_PASSAGE PROVIDED_
++++++++++++++++++++

In November, 1996, Mascia advised Merrimack that he had conferred with O’Connor on the issue of the value of his property and that O’Connor agreed to increase his policy limit to $1,300,000. O’Connor then increased his coverage to the amount recommended by Merrimack and thereafter renewed the policy annually through August 11, 1999.3

O’Connor testified at trial that he understood that the terms *209“actual cash value” or “insurable cash value” as used in Andersen’s letter of September 12, 1995, to be the replacement cost of the property less a ten percent allowance for depreciation. As explained by O’Connor, he had insured the property with Utica on an actual cash value basis immediately prior to purchasing the policy with Merrimack. He also related that as of 1995, he was a Massachusetts licensed real estate broker and owned six real estate properties. He handled some of the legal, financial, and business dealings concerning those properties, but he “never utilized [his license] for working purposes.”* 4

On the date of the fire, February 20, 1999, the policy limit was $1,476,730.35.5 6Merrimack determined the amount due O’Connor was $1,146,248. Based upon the evidence before him, the judge found the methodology by which Merrimack arrived at the figure of $1,146,248 was as follows.

“Merrimack employed Certuse Adjustment, Inc. (‘Certuse’) to estimate the actual cash value loss and damage. Certuse calculated the Actual Cash Value loss, both by estimating replacement cost less depreciation, less deductible ($1,462,839.26), and by obtaining appraisals of value from Meredith & Grew, Inc., by both the Income Approach ($980,000.00) and the Sales Comparison Approach ($990,000.00). Certuse added its estimated demolition cost to each of these figures, producing totals of $952,252.00, $1,092,952.00, and $1,102,952.00, respectively. Merrimack, utilizing the so-called ‘broad evidence rule,’ added those three figures and the deductible together, and divided by four to get the average of the four figures, . . . $1,146,248.00.”

++++++++++++++++++++

_SOURCE MATERIAL_
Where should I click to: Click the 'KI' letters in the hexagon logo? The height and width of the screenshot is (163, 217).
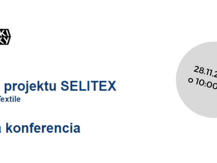[4, 33]
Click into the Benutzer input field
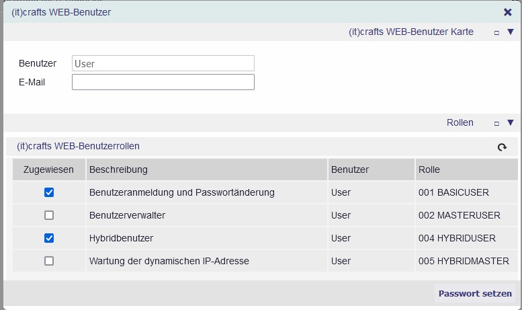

++++++++++++++++++++

_EXERCISE PROMPT_
For each statement, say yes or no according to the insurance passage, and quote the words from it that settle the matter. 1. O'Connor renewed the Merrimack policy annually through August 11, 1999. 2. O'Connor regularly used his real estate license for work. 3. The Income Approach appraisal valued the property at $990,000. The listing is separate from the insurance passage.

_ANSWER TO THIS PROBLEM_
1. Yes: "thereafter renewed the policy annually through August 11, 1999"
2. No: "never utilized [his license] for working purposes."
3. No: "the Income Approach ($980,000.00)"